● **Task**
Pull out each line of the records that contains the string "resolution", where case must match.

**********

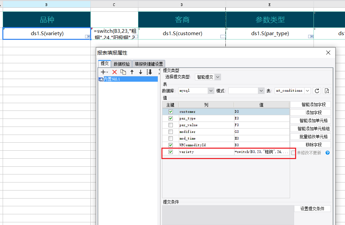Delete the selected item with red X

coord(115,72)
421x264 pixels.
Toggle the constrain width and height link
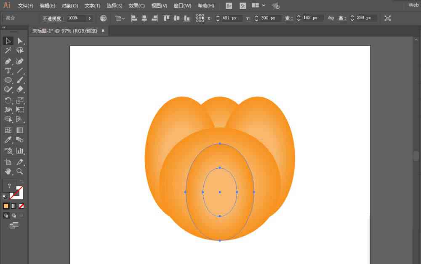[331, 18]
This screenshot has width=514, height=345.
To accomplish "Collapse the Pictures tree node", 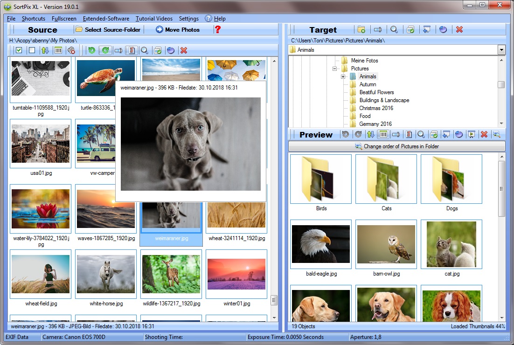I will (335, 69).
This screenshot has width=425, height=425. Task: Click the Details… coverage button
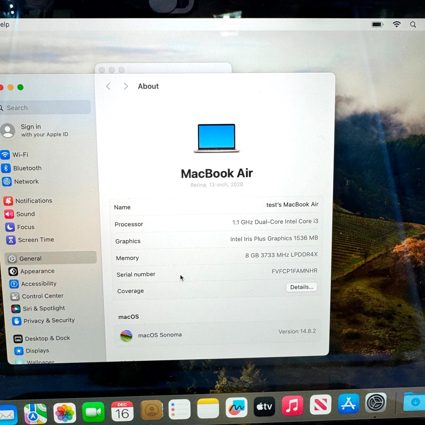click(301, 287)
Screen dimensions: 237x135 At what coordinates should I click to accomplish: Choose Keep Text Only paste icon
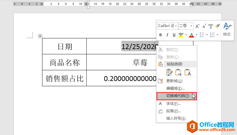(x=188, y=72)
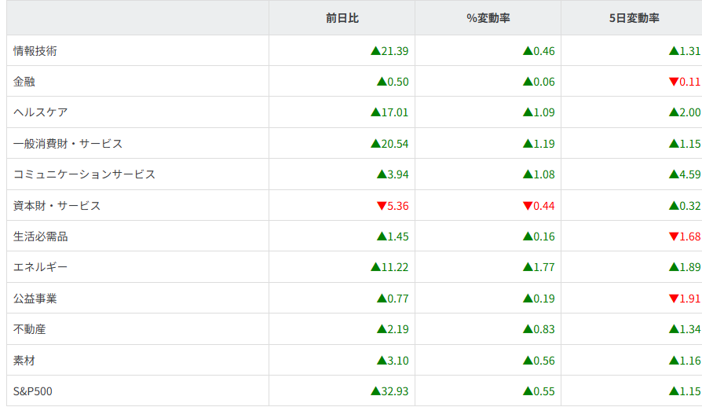This screenshot has height=418, width=702.
Task: Click the red down arrow beside 0.44
Action: tap(528, 206)
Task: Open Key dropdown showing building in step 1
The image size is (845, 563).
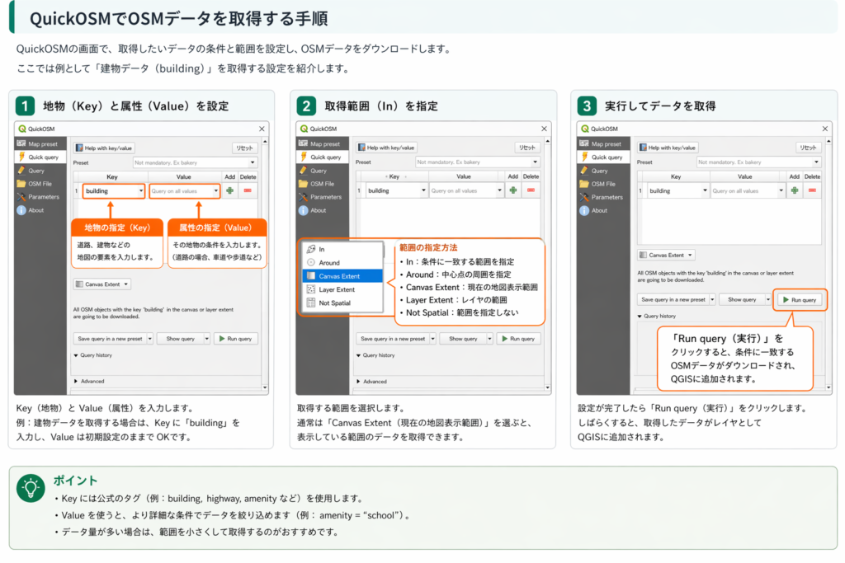Action: [x=114, y=190]
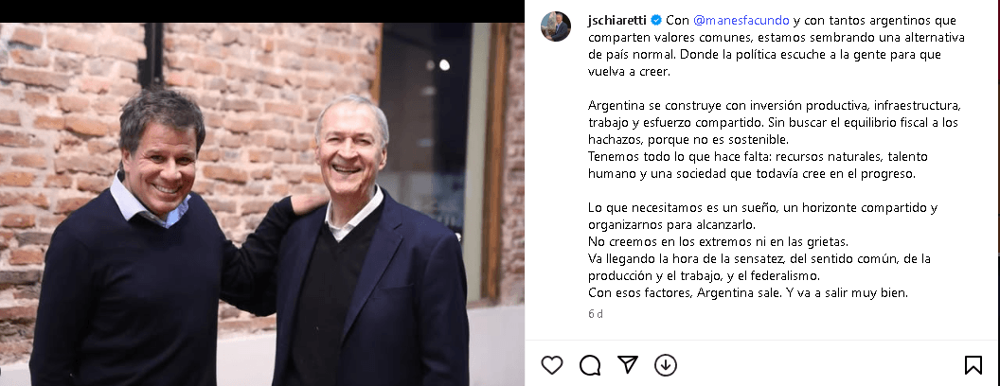Open jschiaretti's round profile avatar

556,26
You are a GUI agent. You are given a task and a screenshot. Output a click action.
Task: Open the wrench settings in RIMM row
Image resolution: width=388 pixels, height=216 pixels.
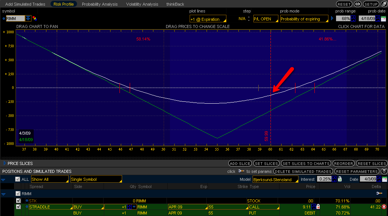[x=379, y=193]
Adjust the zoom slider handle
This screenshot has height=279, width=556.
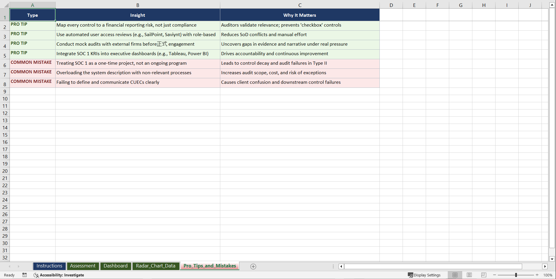(516, 275)
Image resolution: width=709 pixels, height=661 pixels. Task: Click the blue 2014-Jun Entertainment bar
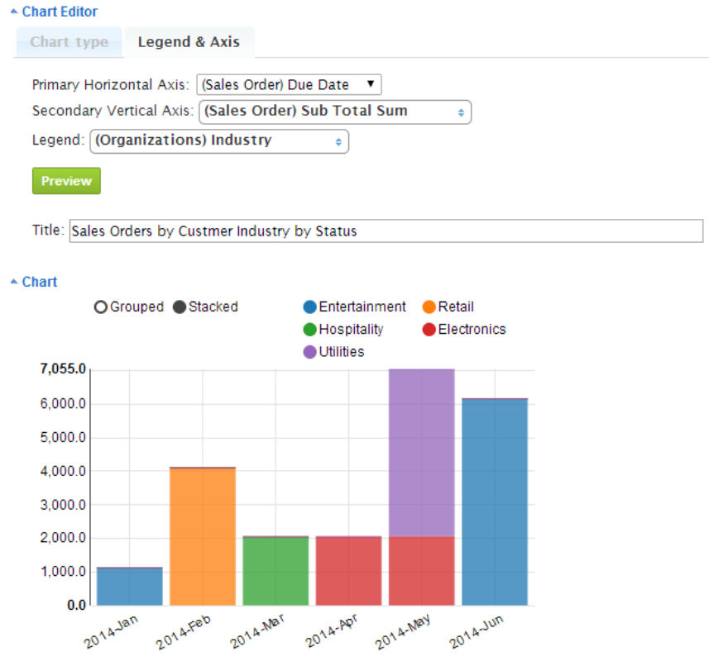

**********

● **Full solution**
Image resolution: width=388 pixels, height=216 pixels.
Image resolution: width=709 pixels, height=661 pixels. Task: Click the blue 2014-Jun Entertainment bar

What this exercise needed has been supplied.